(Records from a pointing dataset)
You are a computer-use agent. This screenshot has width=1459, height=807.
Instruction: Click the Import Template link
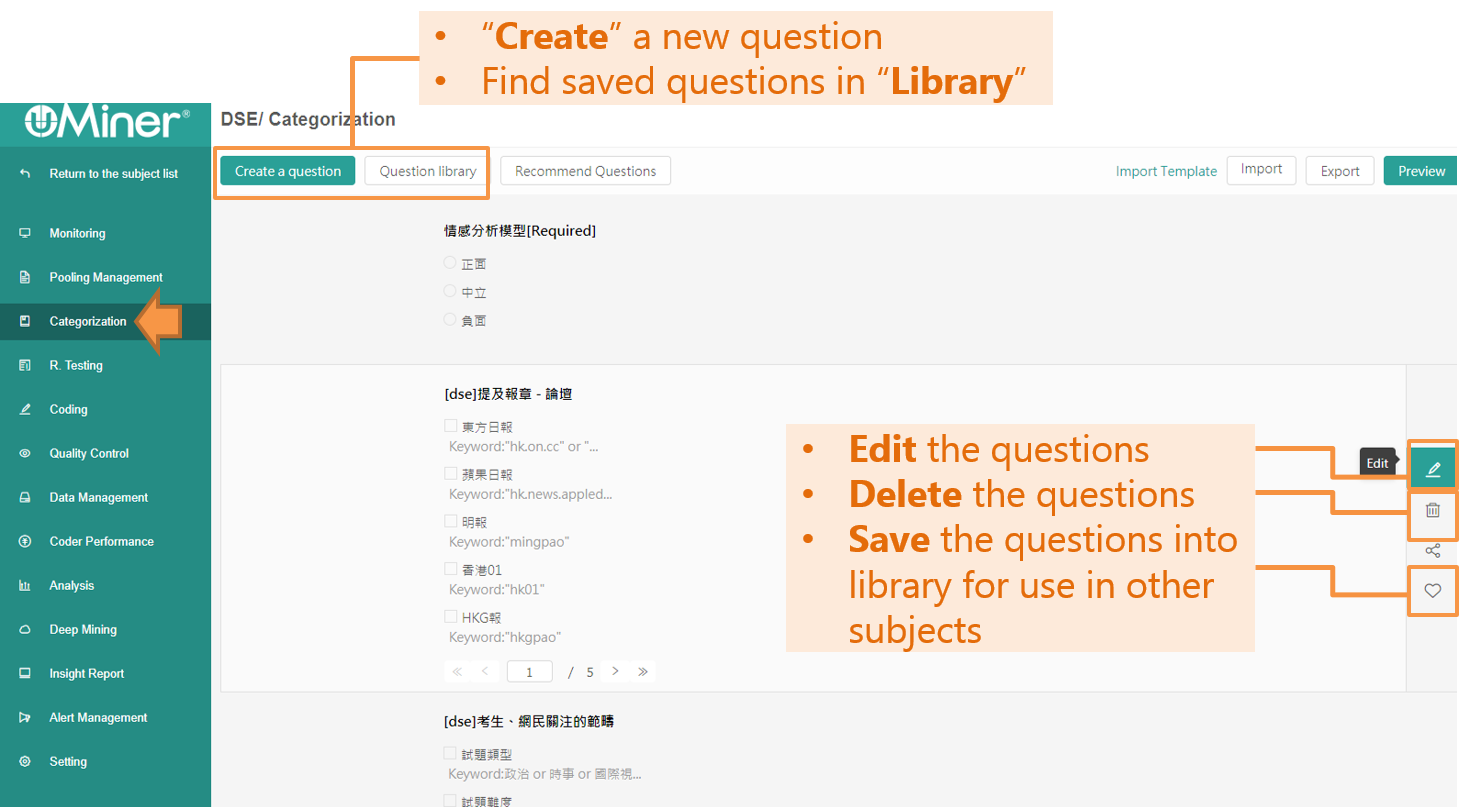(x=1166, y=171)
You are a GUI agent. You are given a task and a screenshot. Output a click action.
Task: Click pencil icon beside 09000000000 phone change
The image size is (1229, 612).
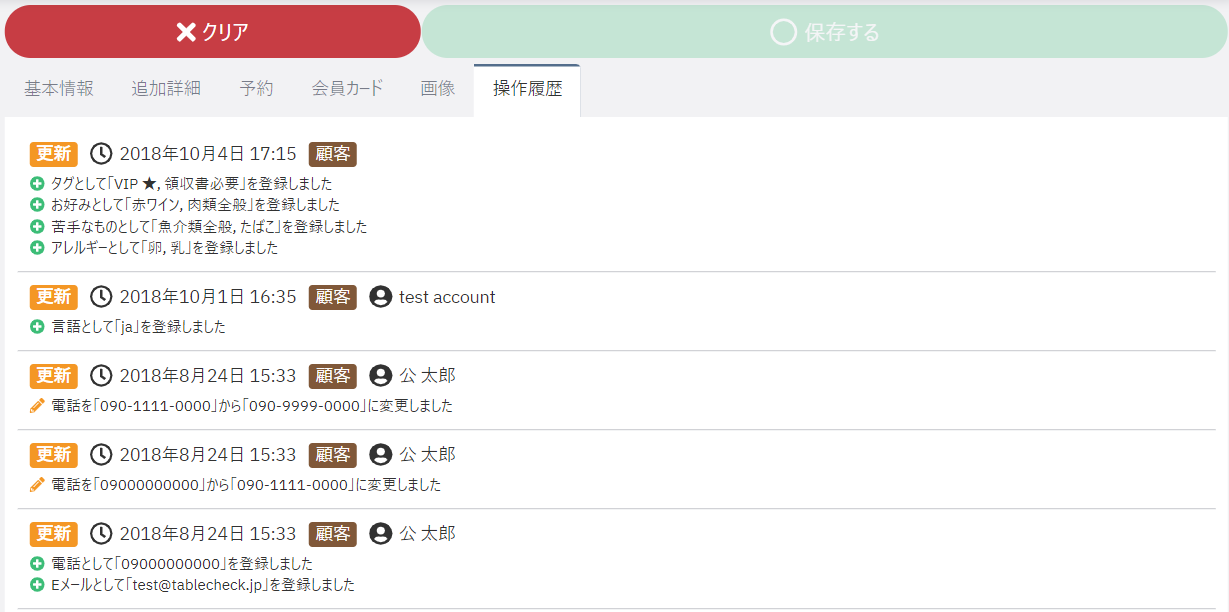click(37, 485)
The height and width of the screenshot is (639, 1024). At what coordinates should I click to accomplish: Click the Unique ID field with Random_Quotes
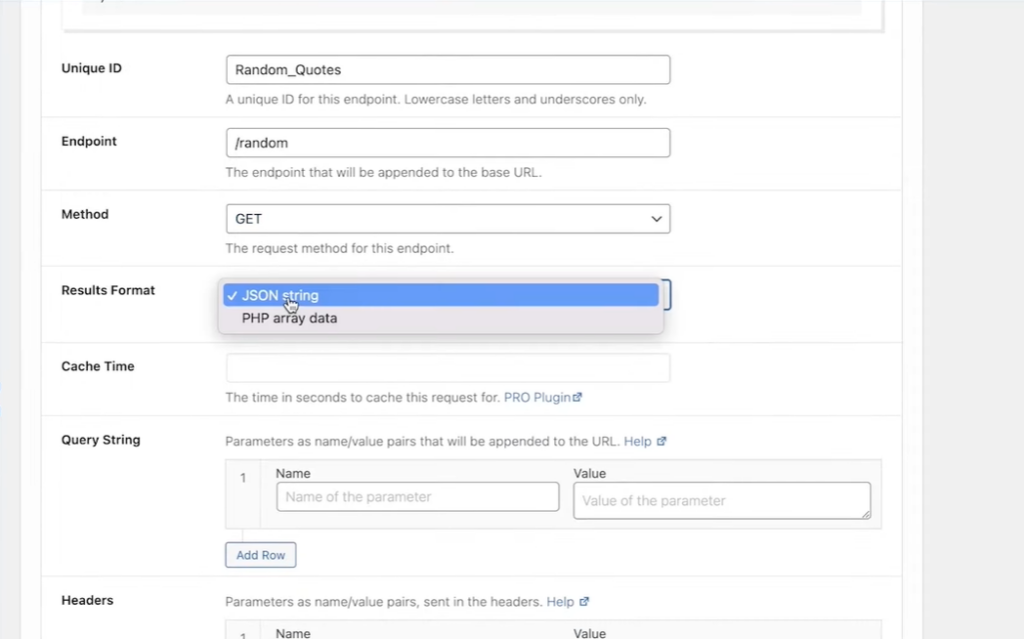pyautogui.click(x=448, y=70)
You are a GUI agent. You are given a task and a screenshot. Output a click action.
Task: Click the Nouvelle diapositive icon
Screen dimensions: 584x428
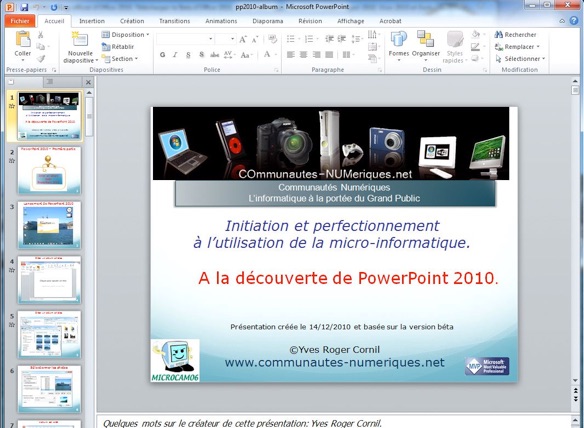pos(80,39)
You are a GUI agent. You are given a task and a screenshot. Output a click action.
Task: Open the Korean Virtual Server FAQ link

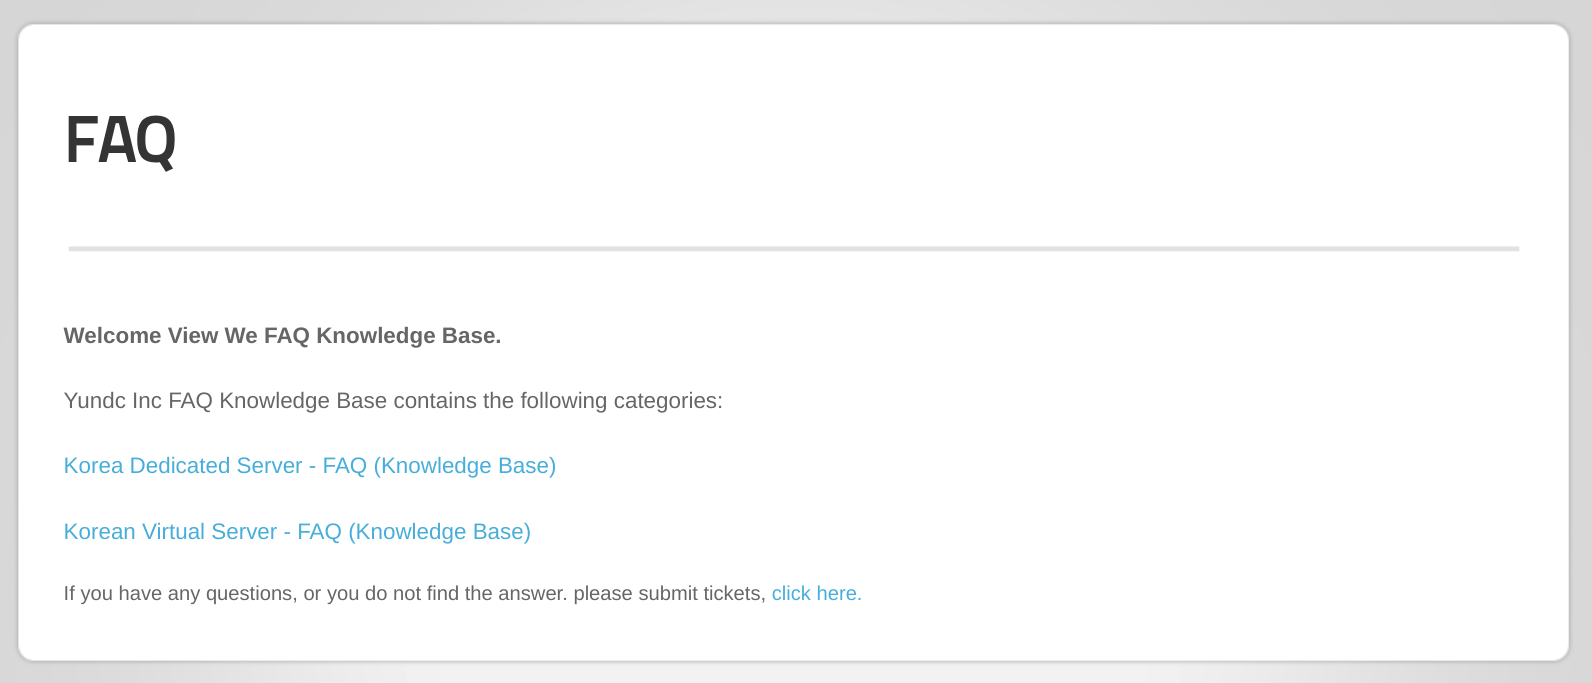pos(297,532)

Stated goal ::
Can you write out all of the lines above again, substituting "interface agent" for every "GUI agent", changing nothing else and leaving out the pictures?

Task output ::
You are a computer-use agent. This screenshot has width=1459, height=807.
Instruction: Click the Import Template link
(x=1166, y=171)
You are a interface agent. You are given a task and a screenshot. Output a click action.
Task: Click pencil icon beside 09000000000 phone change
The image size is (1229, 612).
click(37, 485)
The height and width of the screenshot is (639, 1024). At what coordinates should I click to accomplish: Click the Unique ID field with Random_Quotes
pyautogui.click(x=448, y=70)
You are a interface agent. You are given a task and a screenshot. Output a click action.
Task: Click the Nouvelle diapositive icon
Screen dimensions: 584x428
pos(80,39)
You are a interface agent. You are given a task and a screenshot. Output a click action.
Task: Open the Korean Virtual Server FAQ link

pos(297,532)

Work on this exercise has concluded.